Daily Joke: Husband Didn't Want His Wife to Notice That He Came Home Very Late
Flynn came home totally drunk, and he tried avoiding a confrontation with his wife who was already in bed. He devised a means to enter the house unnoticed.
Flynn had a great night out with Paddy. However, there was one problem. He had indulged in heavy drinking and could barely navigate. He also did not want his wife, Mary, to know this.
After leaving the bar, he got home and quietly opened the door, making sure to be as discreet as possible. He staggered up the stairs, all the while treading softly.
However, things didn't go as planned as he missed a step and toppled over the banister. He landed on his butt, and there was a bottle of whiskey in his back pocket.
The bottle shattered, and he even felt more excruciating pain on his backside. He made sure not to make a sound as he got up in pain and shuffled to the bathroom.
Flynn pulled off his trousers and briefs with his bare backside turned to the bathroom mirrors. He saw that his butt was bloodied with cuts from the bottles and quickly cleaned up.
He took a plaster from the shelves, and while staring at the mirror, he applied the bandage to his injured backside. By the time he was done, Flynn had used up almost all the plasters.

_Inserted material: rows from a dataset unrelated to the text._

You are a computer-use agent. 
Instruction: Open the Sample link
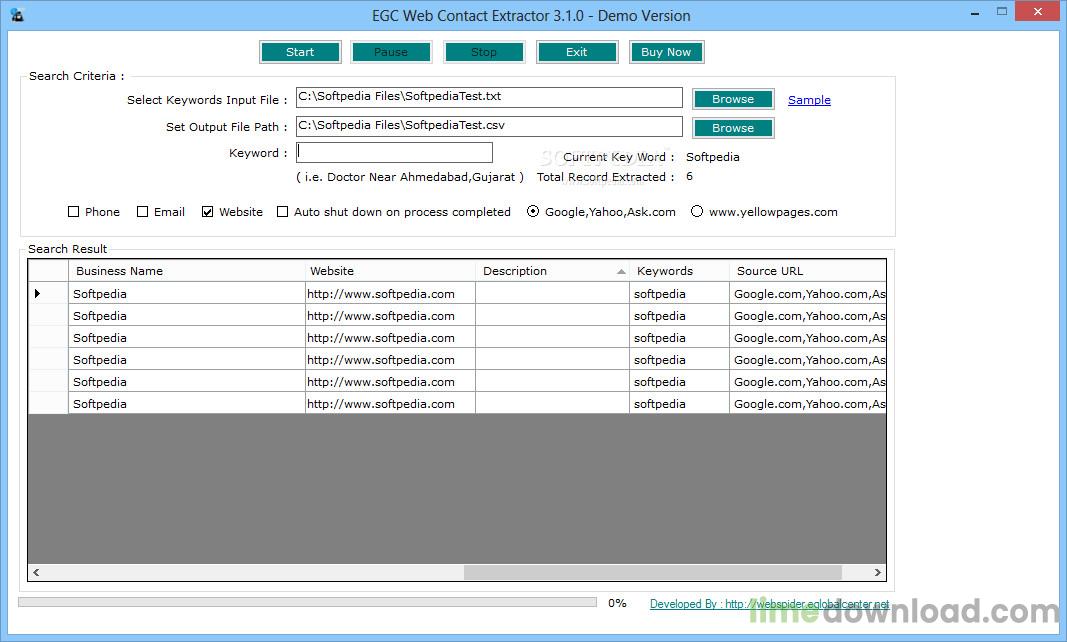coord(809,99)
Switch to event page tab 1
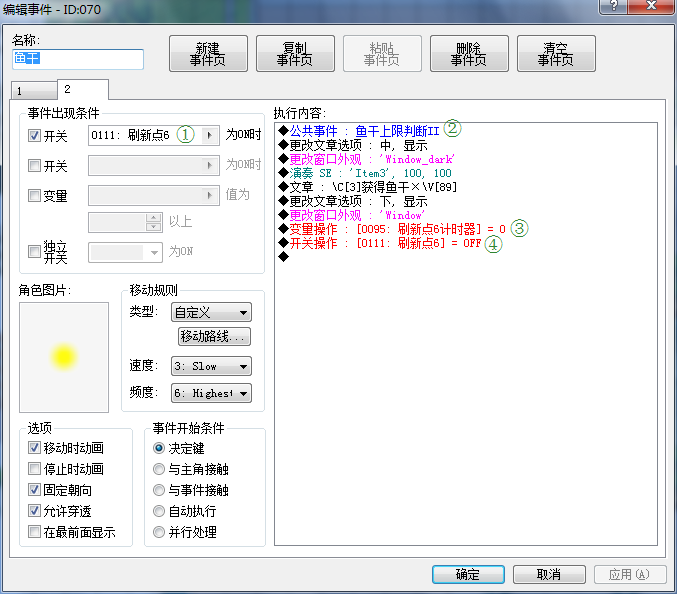Viewport: 677px width, 594px height. pos(33,90)
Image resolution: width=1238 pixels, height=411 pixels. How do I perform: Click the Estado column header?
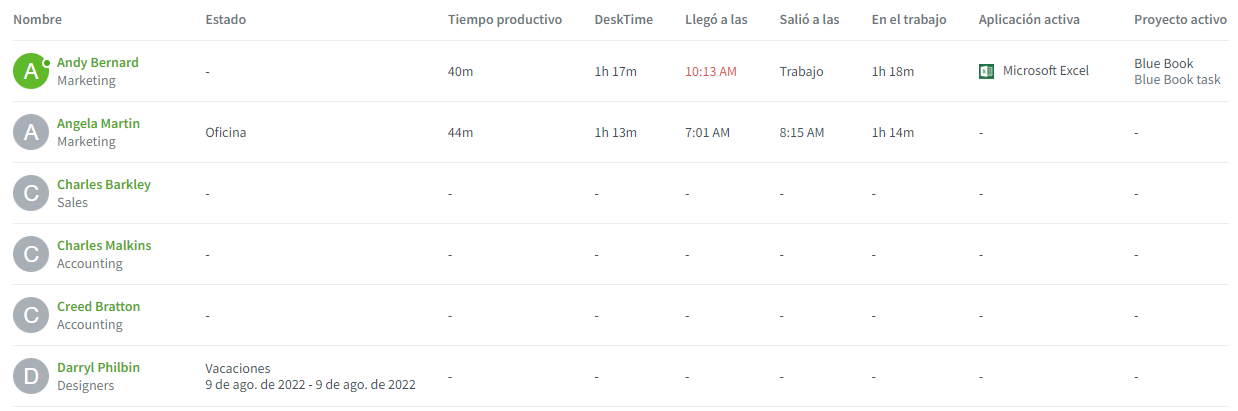[x=225, y=20]
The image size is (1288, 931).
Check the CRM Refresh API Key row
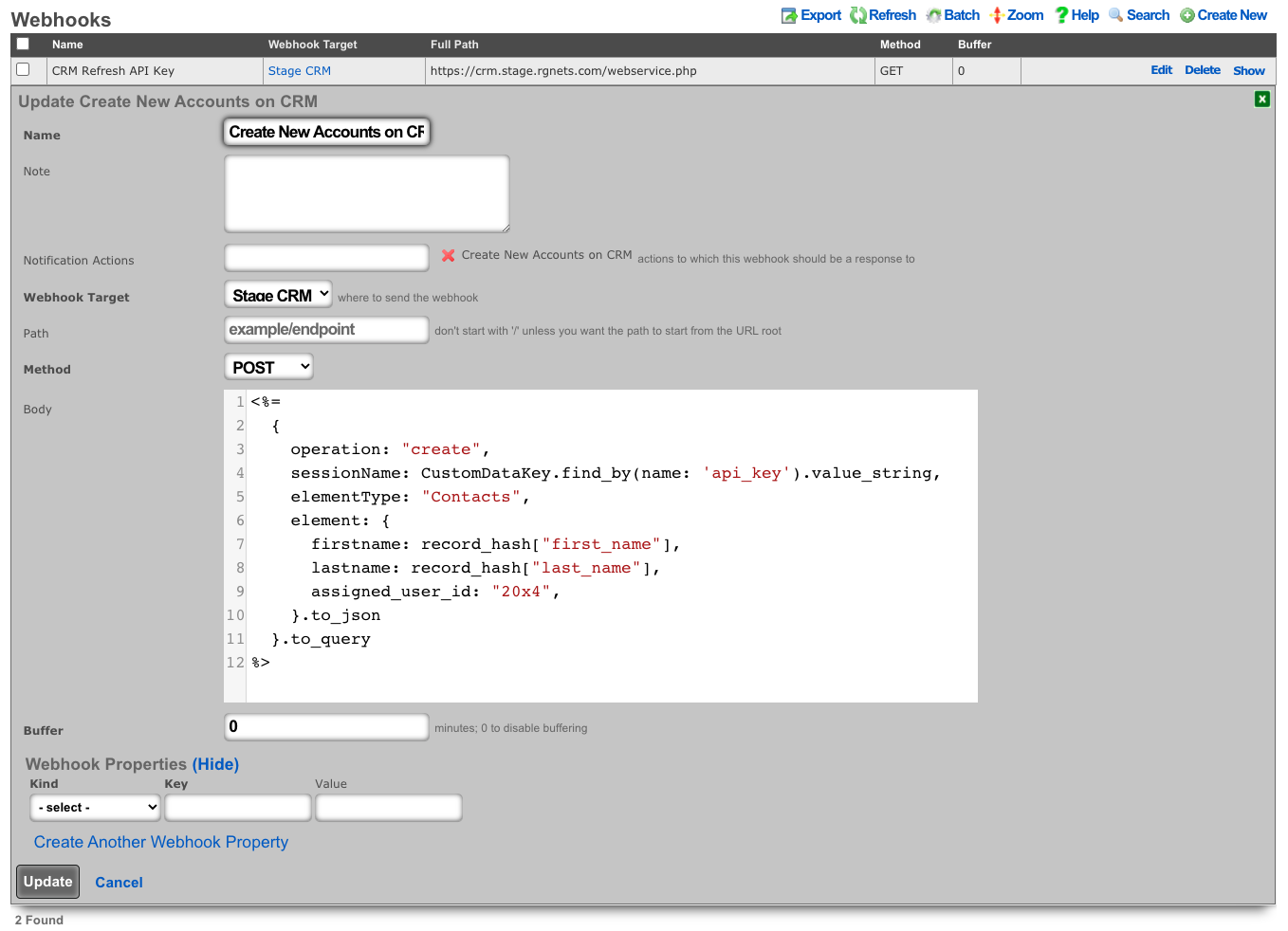pyautogui.click(x=24, y=69)
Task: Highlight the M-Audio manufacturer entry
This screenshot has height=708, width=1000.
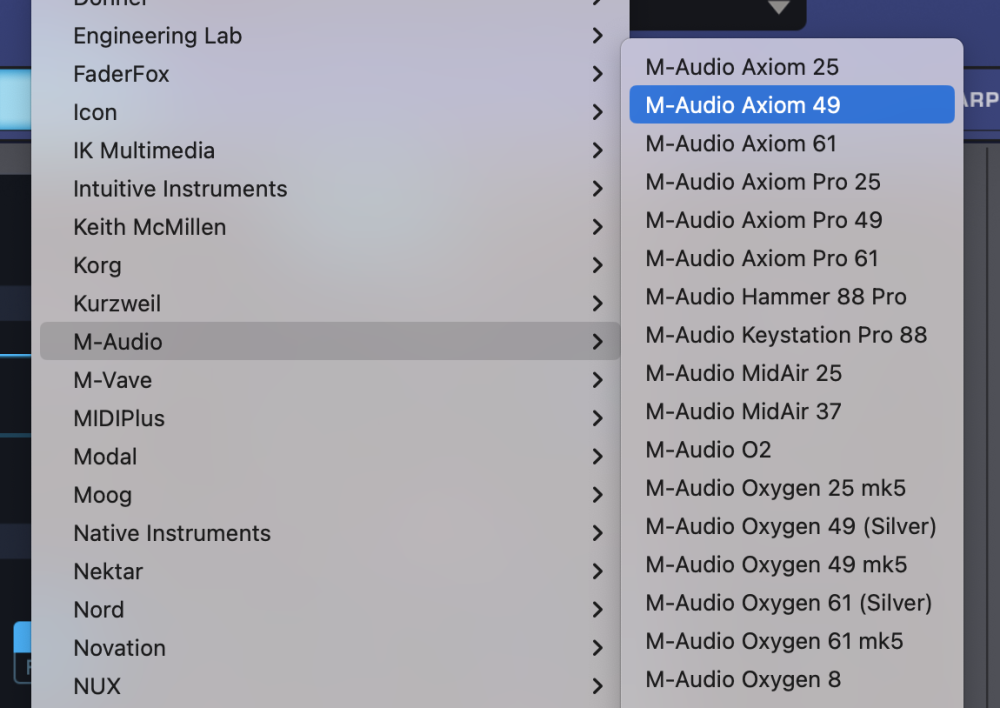Action: point(118,342)
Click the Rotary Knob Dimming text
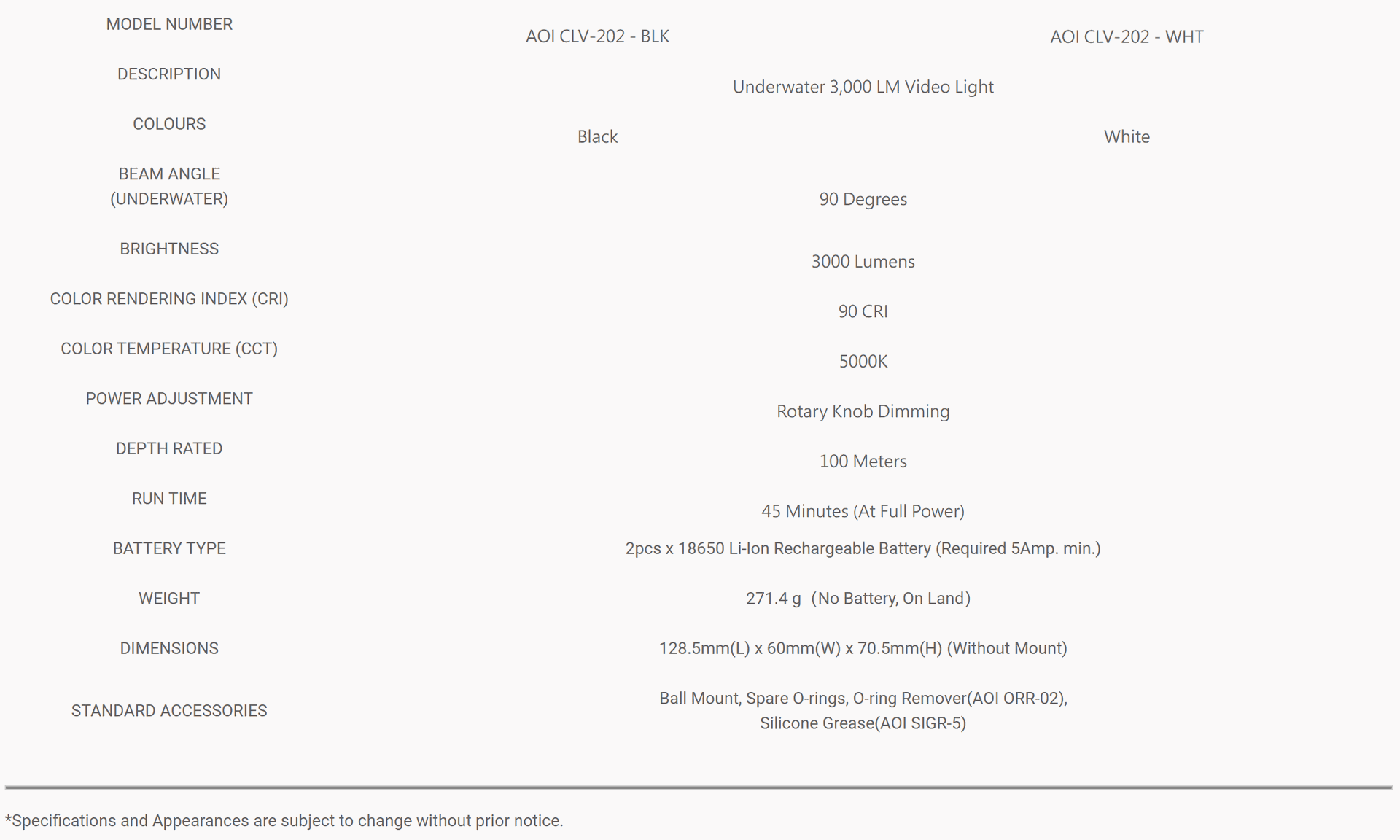Image resolution: width=1400 pixels, height=840 pixels. tap(863, 411)
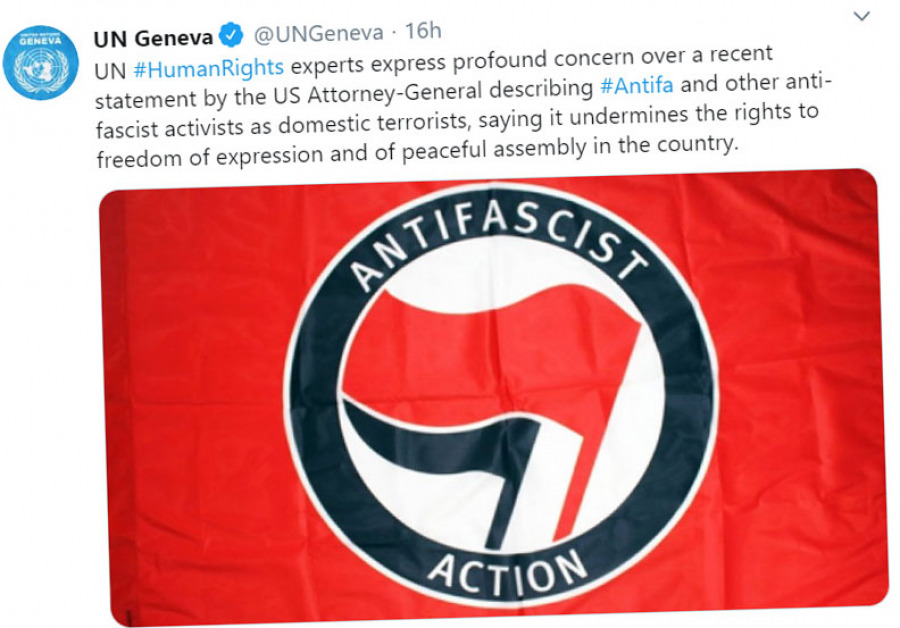Screen dimensions: 900x628
Task: Click the tweet text about US Attorney-General
Action: pyautogui.click(x=457, y=106)
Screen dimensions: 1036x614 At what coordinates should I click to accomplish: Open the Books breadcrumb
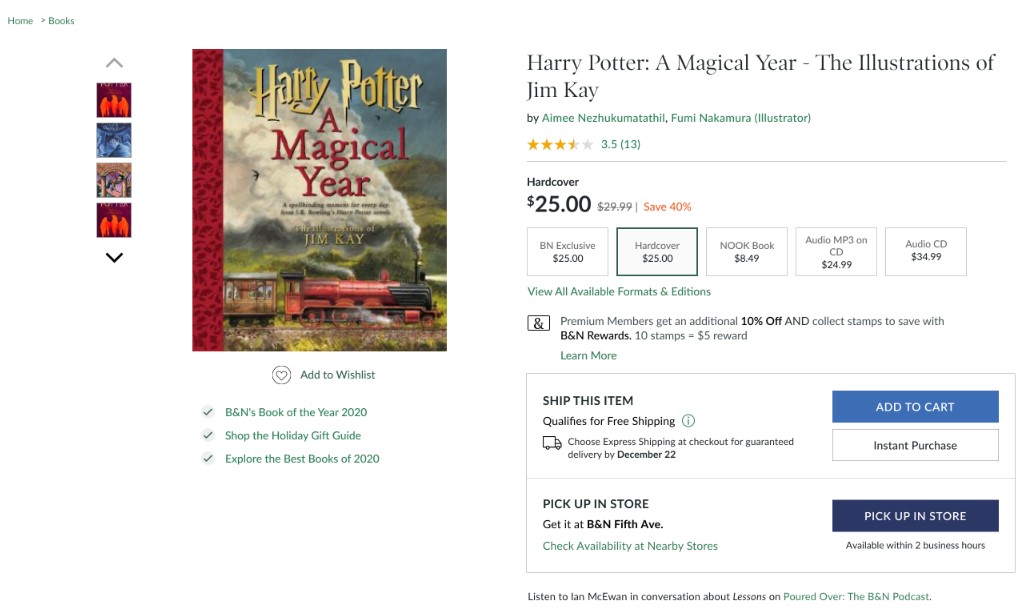tap(60, 20)
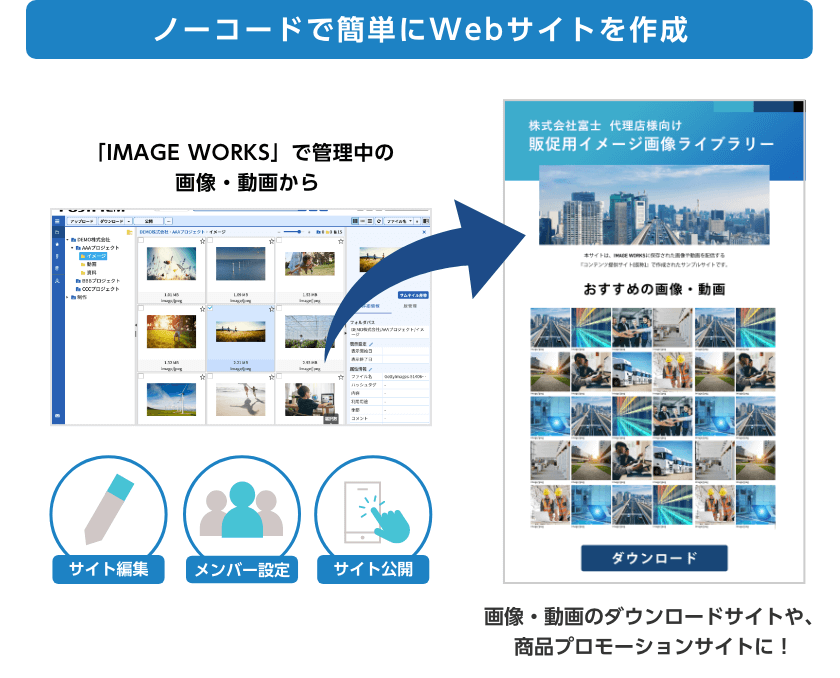Check the first dandelion image checkbox
This screenshot has height=678, width=840.
coord(141,241)
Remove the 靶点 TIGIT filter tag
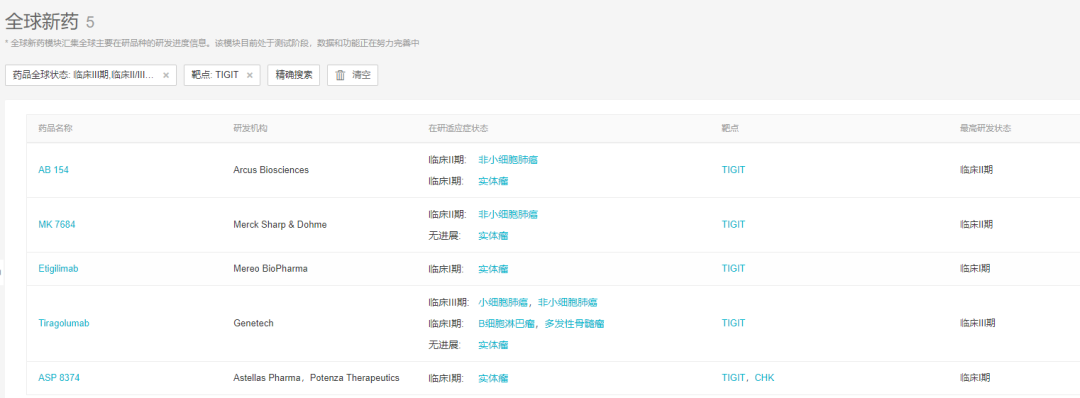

Next up, he climbed up his room, noticed his wife was fast asleep, and gently mounted the bed. The following day Flynn was feeling bad from the heavy drinking and injuries.
He opened his eyes and saw his wife by the doorway with her hands folded. She knew he had been drunk, but Flynn denied it, asking her why she would say such a thing.
Mary replied: "Well, it could be the front door left open, the broken glass at the bottom of the stairs, the drops of blood trailing through the house. It could be the bloodshot eyes, but mostly... it's all those plasters stuck on the hall mirror."
THE CHEAT AND THE DRUNK
A woman was in bed with another man when she heard the lock of the door turn, and she knew it could be no one but her husband. She also knew he would be drunk.
She immediately told her lover to run under the covers because her husband would not notice there was another person in bed. The lover did as told, and true to her words, her husband was drunk.
He was also oblivious to what was going on. However, as he climbed into bed, he noticed there were six pairs of legs and called her attention to it.
The wife told him there was no such thing. To prove this, she asked him to get out of bed and check again. "You can see better from over there," she added.
He did as told and instead of six legs, he saw four. The man then said to his wife: "One, two, three, four. You're right, you know."